Our collective efforts also require me to be aware and sensitive to their progress. Letters of reference are critical for my students at many stages of their development, including requests for funding, awards, grants, their initial jobs, and promotions. Here at ASU, my students have noted the importance of the Graduate College’s Preparing Future Faculty Program, which also has helped us with related opportunities from major professional organizations. The Program also provides us with more information regarding relevant work such as reviewing academic manuscripts and research proposals. We also invite graduate students and colleagues from other institutions to come to ASU to exchange ideas on related research.

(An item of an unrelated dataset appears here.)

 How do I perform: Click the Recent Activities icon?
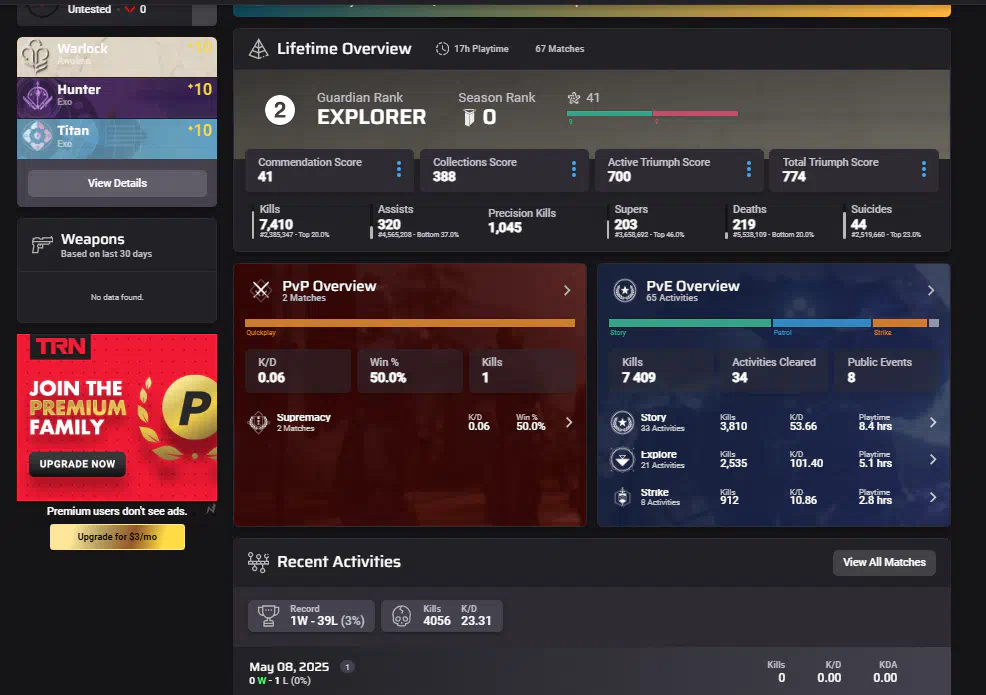click(x=258, y=562)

My doctoral and law students examine the tensions between marginalized peoples and globalization, which is not merely an issue for academic consideration in the new millennium. It has serious implications for the lives of people in the world who are caught at the crossroads of these conflicting trends, especially people in their struggles for self-determination, equity, and justice. My involvement, for example, includes the sponsorship and guidance of my students’ work on restoration as alternatives to criminal sanctions on and off American Indian Reservations, projects on homelessness and self-determination, problems in minority communities in rural and urban areas, and prejudice related to the vast dimensions of disability, and research related to the sources of terrorism versus leadership. My perspective is that teaching includes disseminating research from scholars and effective service (as in teaching and learning with the community), and that research is informed by first-rate teaching. Mentoring, teaching and research are informed fundamentally by related service. We amplify the symbiotic nature of the activities, and search for how each can become a catalyst rather than a catharsis. I find joy in working with diverse students who are interested in learning deeply, who search behind privileged facades, and who remain committed to trying to help eliminate prejudice related to gender, sexual preference, ethnicity, racialization, age, socioeconomic class, disabilities and diversity.

Pursuing our collective work, it became clear early in my mentoring that it was important for me to be supportive, patient, and compassionate as I challenge students to go beyond their initial expectations. My first academic book included incisive chapters from doctoral students and collaboration with my other students has continued over the years. We continue to examine ostensible forms of deviance as possible types of diversity. I now know that many of my former doctoral and law students have accomplished more in their work than my wildest expectations, and have surely surpassed my own accomplishments. Whatever my small role has been in their success, I am convinced that they help revitalize and extend the work of “a community of scholars,” and now their own mentoring is a clear reflection of that grand, collective idea.